Dia adalah pria yang sulit untuk diterka, yang paling licik dan berani. Bahkan gurun tidak akan pernah bisa menjadi penghalangnya. Berbeda dengan negeri mereka. Raja Seirin sangat bodoh, menunda dana militer dan sumber daya membuat kondisi para prajurit sengsara. Setelah perang dimulai lagi, bahkan jika dia memiliki kemampuan besar, Kuroko takut bahwa hal itu akan sulit untuk mengubah air pasang.

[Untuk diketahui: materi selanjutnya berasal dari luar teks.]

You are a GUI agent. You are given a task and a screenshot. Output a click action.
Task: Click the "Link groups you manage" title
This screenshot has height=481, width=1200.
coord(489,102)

Hatinya sedih. Sebagai Jenderal, dia dapat menyusun strategi untuk mencapai kemenangan terbesar, tapi dia tidak akan mampu melindungi semua prajuritnya. Ada kutipan 'Kemenangan Jenderal seperti jutaan tulang'. Mungkin segera, dia akan menjadi salah satu orang yang tidur di bawah pasir ini. Hanya saja, Kuroko tidak tahu apa yang akan terjadi kepada orang-orang dari negaranya, dan nasib yang akan mereka hadapi kemudian.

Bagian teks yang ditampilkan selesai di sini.